I have a screenshot in PNG format with a clean set of columns and rows of data. A sample row of data would look like:
Schedule Date Facility PatientID Received Time Released Time
24/03/2022 NYC 3423423 24/03/2022 11:12AM 24/03/2022 11:30AM
My current workflow uses the following nodes:
I’d like to be able to get the table that’s in PNG form into an actual, editable table that I can begin to cleanse further. I haven’t done anything with the configuration of the nodes.
I’m still new so trying to work through this. The errors currently are:
WARN Image Reader 3:8 Encountered exception while reading image: 88b81fe263a2334d6e62d850f7f9f0b8e97a9574.png! view log for more info.
WARN Image Reader 3:8 Encountered errors during execution!
WARN Splitter 3:9 Missing cell in row 88b81fe263a2334d6e62d850f7f9f0b8e97a9574.png. Row skipped!

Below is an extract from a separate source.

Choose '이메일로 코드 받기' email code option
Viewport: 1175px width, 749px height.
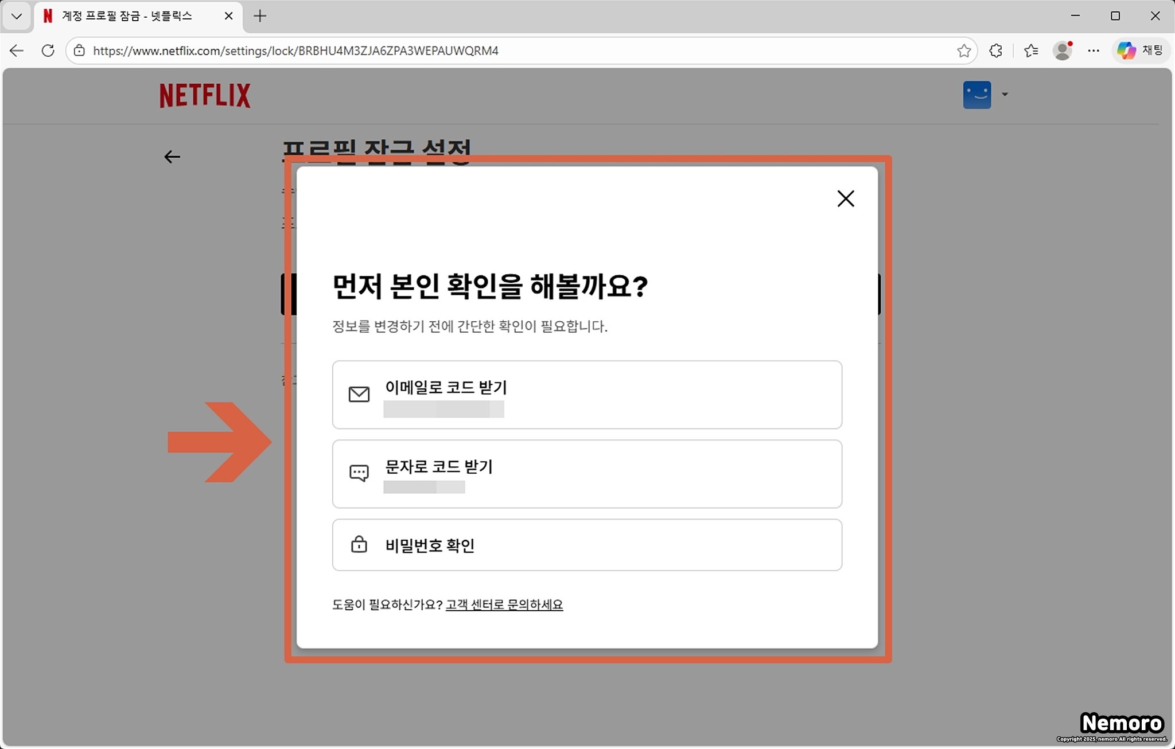(586, 395)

WARN Splitter 3:9 Rows with missing cells have been removed!
WARN Tess4J 3:4 Invalid column selection. All columns are selected!
Hey Dash - thanks for jumping in. Here’s a portion of the screenshot. I’m unable to share the whole thing due to the sensitivity of the data. However, please imagine the following preceding and succeeding columns:
I’ll be taking over for Dash on helping with this task. Would you be able to also share your workflow so I can see why these errors are being generated (it could be a settings issue)? I will use your png as input.
Also, can I ask why you have images but not csv, etc. files? OCRing tables can quite tricky, so I will assist you with this to the best of my ability.
Hey Victor, a bit embarrassed to say that my workflow only consists of the Read Images → Tess4J node. Not sure what else I needed.
The table is an image as it sits on a very old EMR system with almost non-existent querying & export functionality. Fortunately this will just be a one-time analysis, but would be interesting to learn how OCR might work on a scan of a table.
Even if the data is read in, can it be OCR’ed correctly to transform it into a table?
The short answer to 1) is yes, we can read the png. But 2) seems to be no, we cannot OCR this data to get a reasonable output with KNIME.
The long answers:
For the image reader throwing errors, I also had the Image Reader behave unexpectedly (sometimes throwing errors, sometimes not). Instead Iet’s use the Image Reader (Table) node. You can see a sample workflow (you may be able to remove the path to string and tika parser node - I was experimenting).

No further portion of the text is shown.